---------- EXCERPTED PASSAGE
Recently there has been a lot of excitement in the disability community about ABLE accounts, and with good reason. Before ABLE, someone who received SSI could not have more than $2,000 in their name and keep their benefits. Now they can own up to $100,000 in an ABLE Account.
In Massachusetts, ABLE accounts are offered through Fidelity Investments (www.fidelity.com). Fidelity calls these accounts "Attainable Savings Plans." You can open an account online and then use it like a regular checking account with a debit card and paper checks to pay bills.
Your child can qualify for an ABLE account if they are receiving SSI or SSDI benefits and their disability manifested before they were 26. If they don't get SSI or SSDI, they can still qualify if they meet Social Security's definition of disability (have significant limitations in their day to day functioning). They should also have a letter from a licensed physician that states their diagnosis (Fidelity doesn't ask you to submit the letter).
After you open the account, you, your child, and other family members can deposit up to $14,000 per year. Your child's SSI benefits won't be affected unless the account balance exceeds $100,000, and then the benefits will stop until the balance has been reduced to $100,000 or less.
--------------------
---------- EXCERPTED DATA
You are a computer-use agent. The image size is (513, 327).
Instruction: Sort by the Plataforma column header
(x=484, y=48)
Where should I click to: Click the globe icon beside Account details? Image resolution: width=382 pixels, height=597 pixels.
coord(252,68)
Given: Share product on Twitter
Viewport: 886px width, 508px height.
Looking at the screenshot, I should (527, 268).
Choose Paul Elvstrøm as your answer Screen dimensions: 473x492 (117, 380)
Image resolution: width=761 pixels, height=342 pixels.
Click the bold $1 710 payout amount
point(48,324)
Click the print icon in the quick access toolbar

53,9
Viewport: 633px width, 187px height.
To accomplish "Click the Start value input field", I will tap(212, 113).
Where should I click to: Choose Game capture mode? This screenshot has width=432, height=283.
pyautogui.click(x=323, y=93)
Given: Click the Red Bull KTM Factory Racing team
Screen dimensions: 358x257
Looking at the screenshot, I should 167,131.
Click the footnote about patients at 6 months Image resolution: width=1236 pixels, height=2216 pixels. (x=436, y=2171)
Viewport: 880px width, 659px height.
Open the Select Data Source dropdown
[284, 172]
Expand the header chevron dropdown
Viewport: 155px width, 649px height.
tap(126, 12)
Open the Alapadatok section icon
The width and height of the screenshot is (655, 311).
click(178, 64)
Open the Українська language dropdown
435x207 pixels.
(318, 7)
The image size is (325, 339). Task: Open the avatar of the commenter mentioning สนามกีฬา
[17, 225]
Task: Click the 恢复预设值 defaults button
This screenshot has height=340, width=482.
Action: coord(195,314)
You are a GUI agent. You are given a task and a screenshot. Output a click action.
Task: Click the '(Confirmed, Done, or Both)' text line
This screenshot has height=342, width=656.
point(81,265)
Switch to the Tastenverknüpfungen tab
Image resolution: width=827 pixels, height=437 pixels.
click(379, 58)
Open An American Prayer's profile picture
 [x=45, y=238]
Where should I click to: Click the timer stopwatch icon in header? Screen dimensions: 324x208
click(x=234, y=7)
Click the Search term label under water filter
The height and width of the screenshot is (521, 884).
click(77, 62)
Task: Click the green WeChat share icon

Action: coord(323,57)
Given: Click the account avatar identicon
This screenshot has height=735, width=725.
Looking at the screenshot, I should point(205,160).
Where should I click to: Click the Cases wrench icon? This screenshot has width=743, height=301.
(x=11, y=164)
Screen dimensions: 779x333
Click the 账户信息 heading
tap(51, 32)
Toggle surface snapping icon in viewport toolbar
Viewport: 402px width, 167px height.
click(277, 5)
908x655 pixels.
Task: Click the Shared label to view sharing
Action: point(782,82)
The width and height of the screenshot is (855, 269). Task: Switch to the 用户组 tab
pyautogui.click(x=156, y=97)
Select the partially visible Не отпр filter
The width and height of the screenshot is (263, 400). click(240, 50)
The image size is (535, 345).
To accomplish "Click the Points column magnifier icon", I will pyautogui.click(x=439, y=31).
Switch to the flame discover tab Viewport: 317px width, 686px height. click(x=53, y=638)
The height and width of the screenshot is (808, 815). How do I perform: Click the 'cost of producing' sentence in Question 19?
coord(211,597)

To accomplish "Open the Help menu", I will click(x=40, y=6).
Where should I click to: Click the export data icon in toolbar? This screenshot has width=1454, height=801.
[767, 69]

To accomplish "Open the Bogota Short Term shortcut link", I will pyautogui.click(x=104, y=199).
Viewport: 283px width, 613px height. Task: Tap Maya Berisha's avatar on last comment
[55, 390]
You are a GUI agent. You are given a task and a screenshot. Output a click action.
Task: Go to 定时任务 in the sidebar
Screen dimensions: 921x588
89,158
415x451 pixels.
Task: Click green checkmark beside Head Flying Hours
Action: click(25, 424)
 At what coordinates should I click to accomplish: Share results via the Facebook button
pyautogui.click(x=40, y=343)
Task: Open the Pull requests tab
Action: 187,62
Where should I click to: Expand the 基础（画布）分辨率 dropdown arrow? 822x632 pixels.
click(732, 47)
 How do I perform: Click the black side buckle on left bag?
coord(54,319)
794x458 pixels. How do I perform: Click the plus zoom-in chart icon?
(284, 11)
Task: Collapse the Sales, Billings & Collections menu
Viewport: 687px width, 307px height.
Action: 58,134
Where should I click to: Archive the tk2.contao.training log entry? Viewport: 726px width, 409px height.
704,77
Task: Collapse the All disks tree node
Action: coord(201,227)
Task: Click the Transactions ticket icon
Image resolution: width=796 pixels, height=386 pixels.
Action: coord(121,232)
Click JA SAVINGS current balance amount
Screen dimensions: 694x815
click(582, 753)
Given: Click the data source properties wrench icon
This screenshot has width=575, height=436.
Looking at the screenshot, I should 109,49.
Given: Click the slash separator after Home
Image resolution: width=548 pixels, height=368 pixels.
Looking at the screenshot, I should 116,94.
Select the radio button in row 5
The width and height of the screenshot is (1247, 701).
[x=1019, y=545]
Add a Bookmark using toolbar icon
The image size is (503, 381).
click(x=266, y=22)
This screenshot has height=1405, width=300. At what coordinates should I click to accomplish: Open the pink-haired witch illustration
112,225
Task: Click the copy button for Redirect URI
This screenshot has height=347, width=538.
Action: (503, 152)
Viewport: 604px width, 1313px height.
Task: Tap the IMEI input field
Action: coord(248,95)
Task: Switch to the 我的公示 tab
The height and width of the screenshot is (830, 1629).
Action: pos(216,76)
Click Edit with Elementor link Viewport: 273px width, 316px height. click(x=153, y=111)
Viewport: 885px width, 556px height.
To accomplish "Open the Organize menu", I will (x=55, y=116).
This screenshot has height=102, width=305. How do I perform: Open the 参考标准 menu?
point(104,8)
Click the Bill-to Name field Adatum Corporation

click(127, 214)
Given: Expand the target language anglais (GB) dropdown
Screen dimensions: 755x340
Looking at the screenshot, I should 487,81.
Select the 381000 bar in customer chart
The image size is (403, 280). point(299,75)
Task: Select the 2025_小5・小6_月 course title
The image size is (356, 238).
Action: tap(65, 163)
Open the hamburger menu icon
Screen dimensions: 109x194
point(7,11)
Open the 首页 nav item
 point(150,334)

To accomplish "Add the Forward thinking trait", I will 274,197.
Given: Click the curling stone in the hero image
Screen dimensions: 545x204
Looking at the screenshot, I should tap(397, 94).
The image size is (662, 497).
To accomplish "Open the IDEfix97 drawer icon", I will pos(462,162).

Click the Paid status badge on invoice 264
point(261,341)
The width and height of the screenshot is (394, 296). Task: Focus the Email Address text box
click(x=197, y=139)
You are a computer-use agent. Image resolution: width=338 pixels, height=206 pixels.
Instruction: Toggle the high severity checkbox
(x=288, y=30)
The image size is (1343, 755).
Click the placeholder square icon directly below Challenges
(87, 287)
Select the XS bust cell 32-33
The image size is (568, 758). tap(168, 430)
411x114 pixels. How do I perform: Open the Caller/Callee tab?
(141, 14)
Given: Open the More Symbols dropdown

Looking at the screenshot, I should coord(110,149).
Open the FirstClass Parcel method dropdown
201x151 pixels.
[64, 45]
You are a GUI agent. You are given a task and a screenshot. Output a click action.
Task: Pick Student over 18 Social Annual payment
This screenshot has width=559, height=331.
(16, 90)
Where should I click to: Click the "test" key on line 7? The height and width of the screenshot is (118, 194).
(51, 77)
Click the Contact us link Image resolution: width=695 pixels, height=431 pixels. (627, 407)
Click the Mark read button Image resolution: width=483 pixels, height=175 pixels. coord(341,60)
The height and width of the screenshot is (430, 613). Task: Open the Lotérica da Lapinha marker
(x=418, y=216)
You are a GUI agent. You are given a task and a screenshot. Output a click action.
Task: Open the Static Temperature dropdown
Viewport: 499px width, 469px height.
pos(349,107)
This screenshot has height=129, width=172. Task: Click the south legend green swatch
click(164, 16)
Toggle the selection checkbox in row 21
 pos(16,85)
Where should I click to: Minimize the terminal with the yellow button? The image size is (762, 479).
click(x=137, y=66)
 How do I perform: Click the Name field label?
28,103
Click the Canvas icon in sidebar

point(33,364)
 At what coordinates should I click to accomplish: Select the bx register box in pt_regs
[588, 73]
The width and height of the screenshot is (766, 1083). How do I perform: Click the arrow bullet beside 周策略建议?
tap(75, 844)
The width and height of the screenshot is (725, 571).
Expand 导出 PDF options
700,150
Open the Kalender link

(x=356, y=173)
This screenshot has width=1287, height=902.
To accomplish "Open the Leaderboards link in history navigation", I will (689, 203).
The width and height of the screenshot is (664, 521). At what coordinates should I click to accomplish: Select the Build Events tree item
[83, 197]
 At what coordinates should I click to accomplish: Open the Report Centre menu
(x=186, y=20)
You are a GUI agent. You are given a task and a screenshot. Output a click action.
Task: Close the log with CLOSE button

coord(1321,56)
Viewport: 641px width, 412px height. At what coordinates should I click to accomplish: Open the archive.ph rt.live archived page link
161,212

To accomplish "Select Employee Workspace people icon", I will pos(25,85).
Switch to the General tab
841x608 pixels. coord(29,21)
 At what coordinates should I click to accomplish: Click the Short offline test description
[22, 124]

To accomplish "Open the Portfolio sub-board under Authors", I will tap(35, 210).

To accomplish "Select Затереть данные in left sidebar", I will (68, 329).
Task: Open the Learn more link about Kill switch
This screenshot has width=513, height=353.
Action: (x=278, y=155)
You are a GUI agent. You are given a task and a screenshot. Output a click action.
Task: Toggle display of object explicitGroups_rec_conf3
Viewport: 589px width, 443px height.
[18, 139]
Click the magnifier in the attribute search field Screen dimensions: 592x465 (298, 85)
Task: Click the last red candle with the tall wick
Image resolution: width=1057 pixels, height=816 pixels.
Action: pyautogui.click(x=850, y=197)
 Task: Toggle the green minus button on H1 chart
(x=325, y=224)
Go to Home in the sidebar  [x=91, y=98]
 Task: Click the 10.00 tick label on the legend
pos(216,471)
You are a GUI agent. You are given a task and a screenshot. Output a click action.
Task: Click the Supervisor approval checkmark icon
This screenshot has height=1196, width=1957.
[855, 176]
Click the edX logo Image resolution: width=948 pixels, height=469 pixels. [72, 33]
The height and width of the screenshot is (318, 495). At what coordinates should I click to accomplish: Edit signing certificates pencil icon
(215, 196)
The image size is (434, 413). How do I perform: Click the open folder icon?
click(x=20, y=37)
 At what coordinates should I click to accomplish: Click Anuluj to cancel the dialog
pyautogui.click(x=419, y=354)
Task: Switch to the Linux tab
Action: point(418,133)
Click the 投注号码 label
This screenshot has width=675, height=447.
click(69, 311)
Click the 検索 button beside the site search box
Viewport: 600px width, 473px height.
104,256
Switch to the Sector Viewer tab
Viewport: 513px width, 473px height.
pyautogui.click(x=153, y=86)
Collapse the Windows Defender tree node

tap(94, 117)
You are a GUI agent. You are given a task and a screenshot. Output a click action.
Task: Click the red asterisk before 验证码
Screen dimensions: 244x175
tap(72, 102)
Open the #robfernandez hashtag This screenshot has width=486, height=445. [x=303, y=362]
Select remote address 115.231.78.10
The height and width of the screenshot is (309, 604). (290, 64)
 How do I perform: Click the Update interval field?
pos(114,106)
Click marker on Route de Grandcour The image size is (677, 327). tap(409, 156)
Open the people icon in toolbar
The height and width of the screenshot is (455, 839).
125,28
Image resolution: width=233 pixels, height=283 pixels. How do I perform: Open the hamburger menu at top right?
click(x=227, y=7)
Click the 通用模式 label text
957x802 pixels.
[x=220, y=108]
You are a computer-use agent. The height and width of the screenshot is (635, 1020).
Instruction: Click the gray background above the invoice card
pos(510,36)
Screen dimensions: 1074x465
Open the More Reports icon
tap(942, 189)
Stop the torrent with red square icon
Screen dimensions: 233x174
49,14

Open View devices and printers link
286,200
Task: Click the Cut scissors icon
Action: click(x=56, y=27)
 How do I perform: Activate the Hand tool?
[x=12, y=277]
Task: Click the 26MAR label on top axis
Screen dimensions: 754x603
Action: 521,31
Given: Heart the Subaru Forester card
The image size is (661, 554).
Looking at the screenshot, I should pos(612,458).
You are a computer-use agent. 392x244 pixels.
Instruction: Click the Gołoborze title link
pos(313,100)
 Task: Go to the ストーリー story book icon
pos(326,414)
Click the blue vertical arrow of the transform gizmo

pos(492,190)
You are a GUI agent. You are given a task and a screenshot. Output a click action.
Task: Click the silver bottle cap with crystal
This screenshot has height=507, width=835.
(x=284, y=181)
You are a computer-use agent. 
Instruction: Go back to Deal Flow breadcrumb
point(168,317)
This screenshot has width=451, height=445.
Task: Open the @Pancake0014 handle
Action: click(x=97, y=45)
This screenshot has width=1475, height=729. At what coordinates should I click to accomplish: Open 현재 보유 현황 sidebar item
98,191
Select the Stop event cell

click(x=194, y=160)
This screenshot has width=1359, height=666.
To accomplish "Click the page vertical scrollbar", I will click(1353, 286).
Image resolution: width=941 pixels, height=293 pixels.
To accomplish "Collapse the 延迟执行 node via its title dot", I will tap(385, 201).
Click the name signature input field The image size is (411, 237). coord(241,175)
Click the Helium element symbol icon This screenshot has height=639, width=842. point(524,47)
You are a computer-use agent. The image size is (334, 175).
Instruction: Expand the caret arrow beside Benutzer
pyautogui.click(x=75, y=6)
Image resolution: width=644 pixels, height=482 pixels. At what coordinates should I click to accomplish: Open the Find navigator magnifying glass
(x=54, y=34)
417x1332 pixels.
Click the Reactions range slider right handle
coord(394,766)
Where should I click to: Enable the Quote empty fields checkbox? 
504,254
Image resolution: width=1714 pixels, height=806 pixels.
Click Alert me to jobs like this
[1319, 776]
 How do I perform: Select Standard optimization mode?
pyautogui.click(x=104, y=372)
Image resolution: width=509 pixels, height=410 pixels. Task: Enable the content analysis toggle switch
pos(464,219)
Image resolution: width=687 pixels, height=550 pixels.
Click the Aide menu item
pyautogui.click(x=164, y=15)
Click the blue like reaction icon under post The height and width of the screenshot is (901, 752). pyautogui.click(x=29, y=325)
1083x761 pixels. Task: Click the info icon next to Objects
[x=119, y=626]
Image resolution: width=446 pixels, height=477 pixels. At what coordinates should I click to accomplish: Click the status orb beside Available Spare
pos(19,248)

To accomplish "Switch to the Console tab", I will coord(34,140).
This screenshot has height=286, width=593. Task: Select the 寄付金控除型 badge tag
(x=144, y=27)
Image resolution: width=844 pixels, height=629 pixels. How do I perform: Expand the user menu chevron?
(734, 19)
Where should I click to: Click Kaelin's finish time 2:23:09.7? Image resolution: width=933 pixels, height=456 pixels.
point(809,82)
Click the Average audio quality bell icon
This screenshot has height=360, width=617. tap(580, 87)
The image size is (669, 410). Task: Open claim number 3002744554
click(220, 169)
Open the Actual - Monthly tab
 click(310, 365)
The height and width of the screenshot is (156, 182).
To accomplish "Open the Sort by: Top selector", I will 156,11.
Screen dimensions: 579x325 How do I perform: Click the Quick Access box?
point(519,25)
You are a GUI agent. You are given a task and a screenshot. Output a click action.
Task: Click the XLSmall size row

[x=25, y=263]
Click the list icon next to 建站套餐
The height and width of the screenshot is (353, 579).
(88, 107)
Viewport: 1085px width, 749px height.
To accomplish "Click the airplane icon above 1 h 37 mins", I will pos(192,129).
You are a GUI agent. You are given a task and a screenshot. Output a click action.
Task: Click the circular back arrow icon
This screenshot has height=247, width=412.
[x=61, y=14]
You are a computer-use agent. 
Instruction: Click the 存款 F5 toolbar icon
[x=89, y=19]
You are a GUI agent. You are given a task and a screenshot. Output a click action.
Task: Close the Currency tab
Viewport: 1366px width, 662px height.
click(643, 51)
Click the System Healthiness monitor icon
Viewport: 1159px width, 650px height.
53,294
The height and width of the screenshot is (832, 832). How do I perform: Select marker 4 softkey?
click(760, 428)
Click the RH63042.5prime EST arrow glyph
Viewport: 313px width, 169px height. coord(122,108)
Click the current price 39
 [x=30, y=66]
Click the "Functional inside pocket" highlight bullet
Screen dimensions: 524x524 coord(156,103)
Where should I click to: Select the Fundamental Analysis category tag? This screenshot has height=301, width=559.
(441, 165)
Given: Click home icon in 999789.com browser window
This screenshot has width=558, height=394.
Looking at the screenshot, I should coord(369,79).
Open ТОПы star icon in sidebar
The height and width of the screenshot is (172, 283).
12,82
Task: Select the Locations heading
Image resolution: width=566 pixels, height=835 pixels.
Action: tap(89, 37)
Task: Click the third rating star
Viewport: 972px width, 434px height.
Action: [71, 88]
--------------------
DIRECTIONS FOR THIS TASK
Continue the passage about ABLE accounts, starting after its last sentence.

OUTPUT OF THE EXERCISE
Fidelity offers different investment options such as a money market account, stocks, bonds, and mutual funds. Any interest, dividends, or capital gains that the account earns are not taxable as long as the money in the account is used for disability-related expenses such as housing, transportation, personal assistance, technology such as a computer, software, or accessories, or healthcare that is not covered by insurance. If you take out money for something that isn't considered to be disability-related (clothes, veterinary bill, season pass to Six Flags), you are supposed to report the income the account earned on your child's income tax return. This should not affect most families because of the miniscule amount most accounts are earning (Fidelity money market currently pays less than one percent).
The downside to using an ABLE account is that if there is any money left in the account when your child dies, the state can claim the funds as reimbursement for the MassHealth expenses it paid for your child after the account was opened.
If you would prefer to see the money that isn't spent eventually go to other family members, then an ABLE account probably isn't the best choice for you. Instead, you can use a traditional "special needs trust" or simply save the money in your own name.